*Demande de travail A*. Renvoyez tel quel, s'il vous plaît, le passage du texte sur les aires protégées qui va de « Avec ses ressources » jusqu'à « ou les remplacer. » inclus.
*Demande de travail B*.
D'après le texte sur les aires protégées, répondez aux questions ci-dessous en numérotant chaque réponse comme sa question.
(i) Quel pourcentage de milieux marins la cible de Nagoya vise-t-elle à protéger ?
(ii) Quelle part du territoire au nord du 49e parallèle le gouvernement vise-t-il à protéger ?
(iii) Comment nomme-t-on les services essentiels que les aires protégées rendent à l'être humain et à la biodiversité ?

*Section du document*.

QU’EST-CE QU’UNE AIRE PROTÉGÉE?

 

Au Québec, une aire protégée est « un territoire, en milieu terrestre ou aquatique, géographiquement délimité, dont l’encadrement juridique et l’administration visent spécifiquement à assurer la protection et le maintien de la diversité biologique ainsi que des ressources naturelles et culturelles associées ». La province s’est engagée à atteindre la cible internationale de Nagoya qui vise à protéger 17 % de l’ensemble du territoire terrestre et en eau douce d’ici 2020, ainsi que 10 % de milieux marins. Pour parvenir à cette cible de 17 %, le gouvernement vise la protection d’au moins 20 % du territoire au nord du 49e parallèle (Plan Nord), de 12 % de la forêt aménagée méridionale et aucune cible précise pour les basses-terres du Saint-Laurent. La cible est donc plus ambitieuse là où les contraintes d’utilisation du territoire et de mise en valeur des ressources naturelles sont moindres.

Avec ses ressources forestières, minières et énergétiques, on pourrait croire que les aires protégées freinent le développement de l’Abitibi-Témiscamingue. Ajouter de nouvelles aires protégées représente, à tort, une contrainte. Toutefois, ne négligeons pas l’utilité des aires protégées. Celles-ci rendent des services essentiels à l’être humain et la biodiversité (nommés services écosystémiques). Parmi ces services, notons par exemple la régulation de la circulation de l’eau ou de la qualité de l’air, la pollinisation, le stockage du carbone et le maintien de la diversité génétique. Certains services dits culturels visent le maintien de la santé mentale et physique ou le tourisme. Sans ces services, il nous faudrait trouver des moyens pour les compenser ou les remplacer.

*Données brutes*.
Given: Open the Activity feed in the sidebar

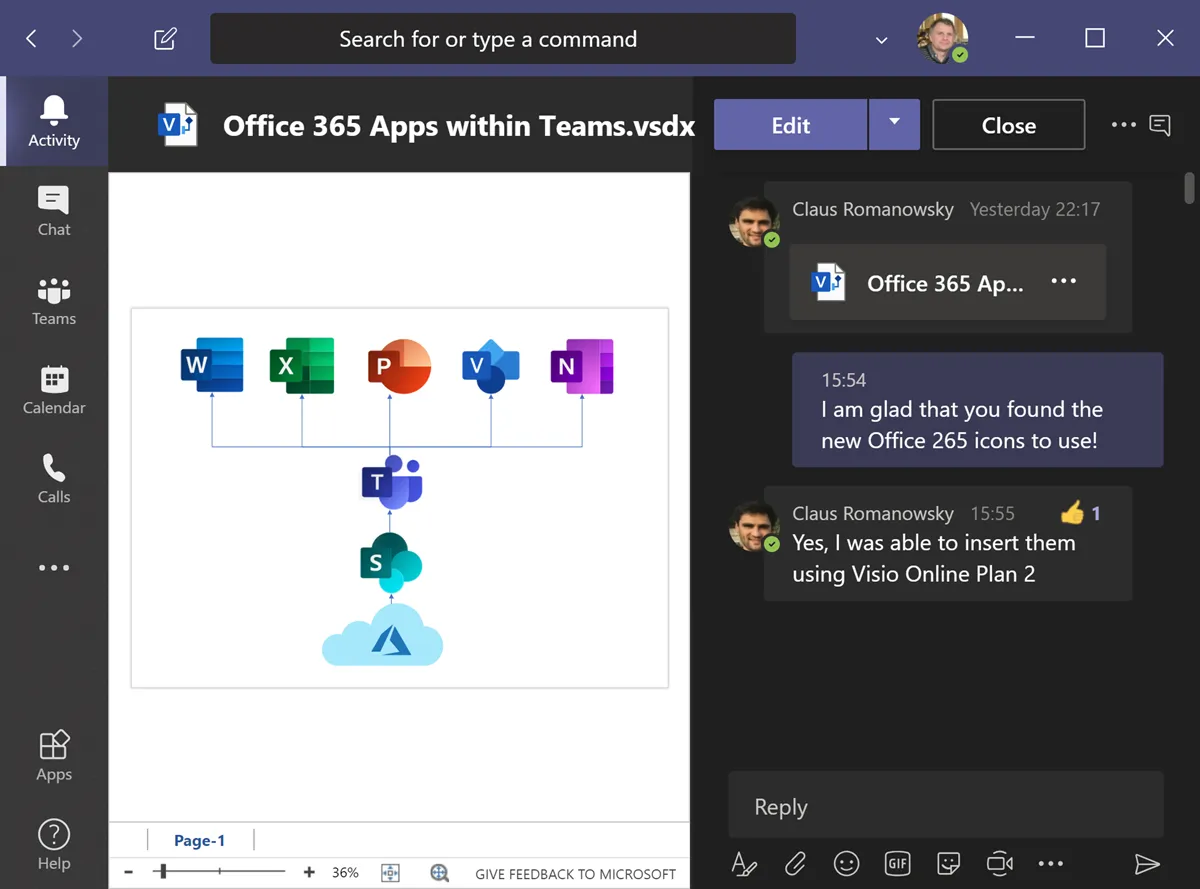Looking at the screenshot, I should click(x=54, y=120).
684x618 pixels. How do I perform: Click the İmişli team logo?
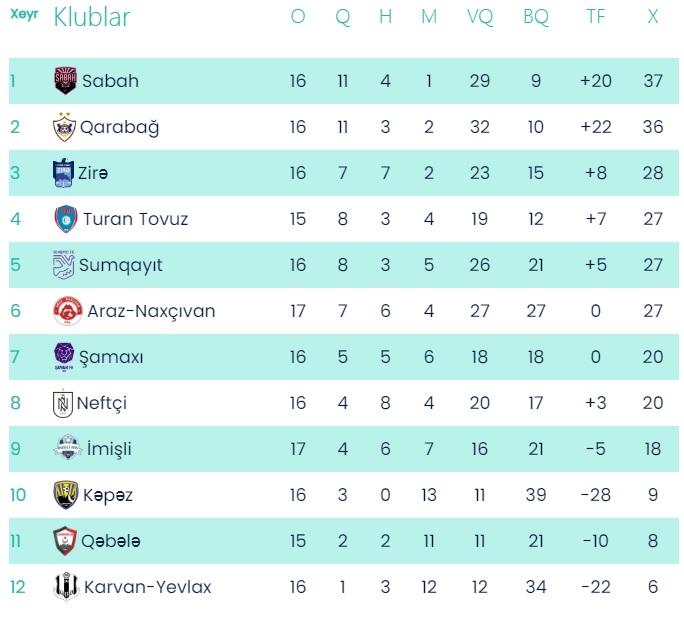click(x=67, y=449)
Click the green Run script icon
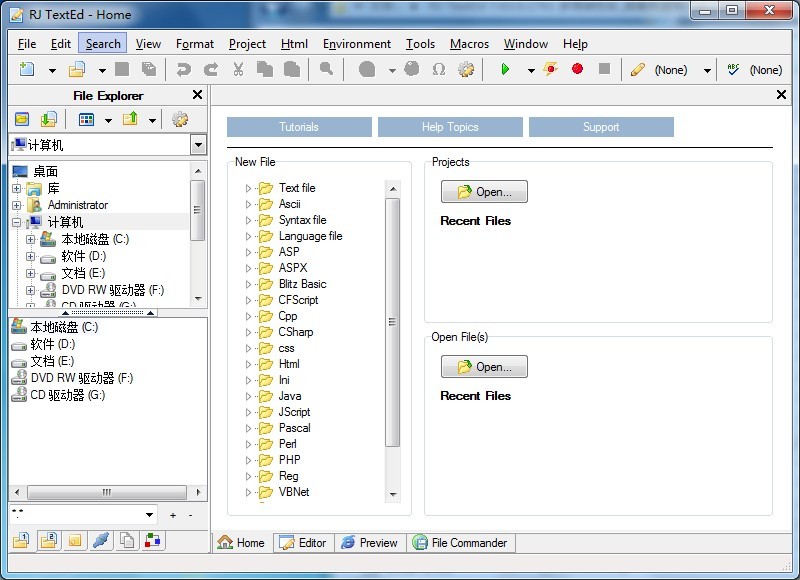Viewport: 800px width, 580px height. (x=505, y=69)

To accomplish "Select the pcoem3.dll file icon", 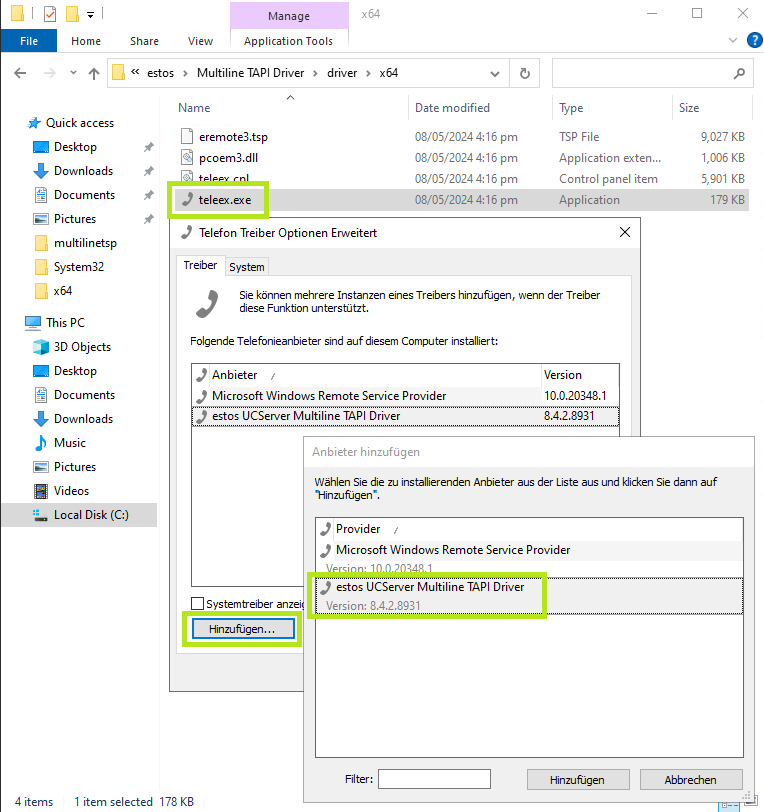I will (x=187, y=158).
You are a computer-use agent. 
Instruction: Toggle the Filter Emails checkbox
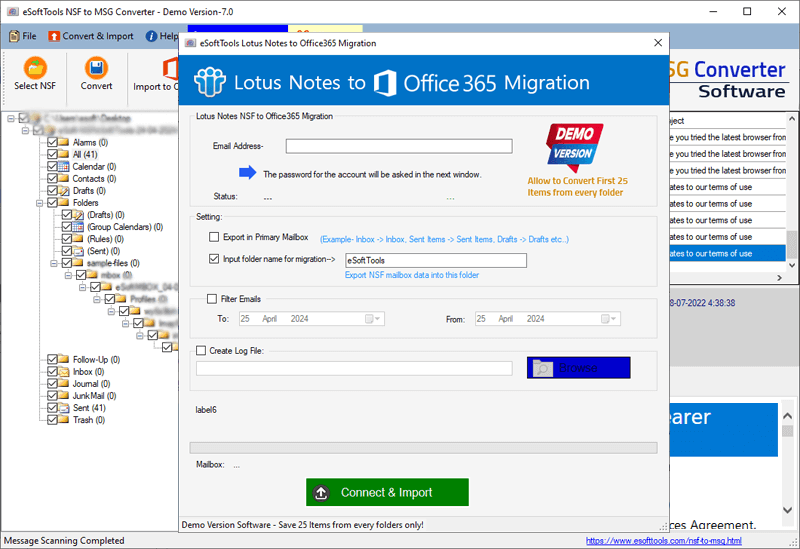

*Résultat de l'exercice A*.
Avec ses ressources forestières, minières et énergétiques, on pourrait croire que les aires protégées freinent le développement de l’Abitibi-Témiscamingue. Ajouter de nouvelles aires protégées représente, à tort, une contrainte. Toutefois, ne négligeons pas l’utilité des aires protégées. Celles-ci rendent des services essentiels à l’être humain et la biodiversité (nommés services écosystémiques). Parmi ces services, notons par exemple la régulation de la circulation de l’eau ou de la qualité de l’air, la pollinisation, le stockage du carbone et le maintien de la diversité génétique. Certains services dits culturels visent le maintien de la santé mentale et physique ou le tourisme. Sans ces services, il nous faudrait trouver des moyens pour les compenser ou les remplacer.

*Résultat de l'exercice B*.
(i) 10 %
(ii) Au moins 20 %
(iii) Les services écosystémiques